Vous remarquerez que toutes les compagnies pétrolières, en premier Total, ont compris qu’il fallait instaurer plus d’austérité dans leur fonctionnement. Elles adoptent une position de survie. Elles préparent la transition énergétique en investissant dans les énergies renouvelables. Le pays, en ouvrant les yeux sur notre véritable potentiel énergétique qui est le solaire, devrait suivre l’exemple des autres pays. Un pays comme la France abandonne le nucléaire au bénéfice des énergies renouvelables et le solaire en particulier. Elle ne fait que suivre la voie tracée par les autres pays européens.

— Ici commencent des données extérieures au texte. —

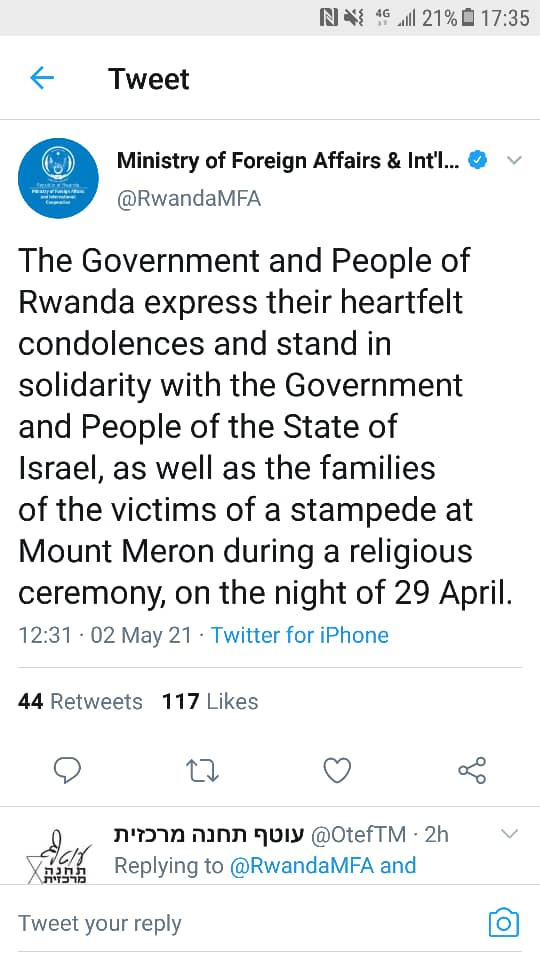
Task: Open Ministry of Foreign Affairs account name
Action: tap(287, 161)
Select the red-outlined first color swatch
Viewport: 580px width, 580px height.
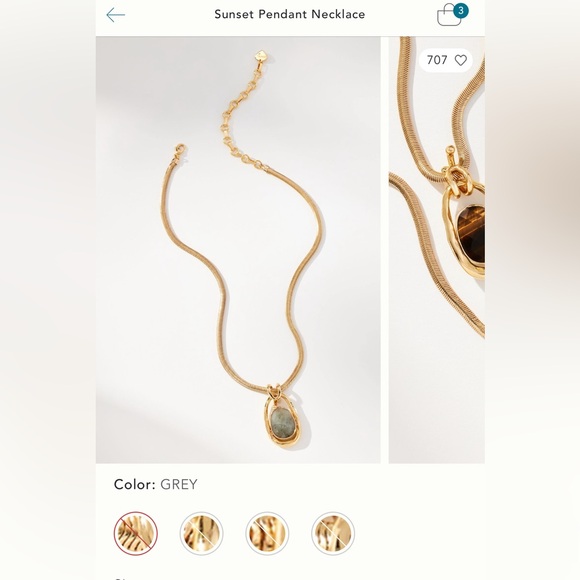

Au moment où il faut se positionner sur le seul marché crédible à long terme, celui de l’électricité, vous ne pouvez pas tergiverser. Les marchés de l’horizon à 5 ans se décident aujourd’hui. La rente pétrolière est finie quoiqu’en disent certains. Nous n’avons aucun potentiel à l’export que celui de l’énergie et de l’électricité en particulier. Nous pouvons viser des revenus de plus 40 milliards de dollars US à l’horizon 2030-2040. Les opportunités sont là, les financements seront disponibles dans le monde d’après le covid-19.

Un pétrole pas cher est-il nocif au renouvelable ?

Le pétrole pas cher est d’abord nocif à la planète. Le pétrole de schiste en particulier. On vient de mesurer les fuites de gaz dans l’exploitation des gisements de schistes. Elles étaient de 18 milliards de pieds cube par jour. Steven Hamburg, scientifique en chef au Environmental Defence Fund (EDF), qui a noté que le méthane perdu était suffisant pour fournir de l’énergie à 2 millions de personnes dans les ménages. Il peut-être, aussi, nocif pour les renouvelables, dans la mesure où tout repart comme avant. Nous ne pensons pas que cela soit possible. On s’accorde plutôt à dire que plus rien ne sera comme avant.

Le ministre de l’Énergie a suggéré que les cours du pétrole vont connaître une augmentation à partir du début de l’application de l’accord de réduction de production des pays OPEP+ parallèlement à une reprise économique graduelle qui sera encouragée par le déconfinement suite à la crise sanitaire du coronavirus. Ce scénario optimiste est-il possible ?

Nous pensons que le ministre s’était appuyé sur des informations qui n’étaient pas actualisées. Les Saoudiens vont être obligés de réduire la production sur le champ principal, celui de Ghawar, car les stocks sont pleins. Même les cargos ont été utilisés. Bloomberg prévoit que dans 2 à 3  semaines, les stocks maxi seront atteints. Nous constatons que le surplus de production est toujours maintenu. Nous avons noté l’écroulement de l’économie mondiale. La reprise liée à la maîtrise du Covid-19 et ses nouvelles mutations n’est pas prévue pour cette année et même possible pas pour l’année prochaine.

Il faut se préparer à des niveaux de prix qui resteront au-dessous des 30 dollars le baril. Il y a lieu d’avoir une réactivité plus grande pour faire face à cette situation et comprendre que rien ne sera comme avant.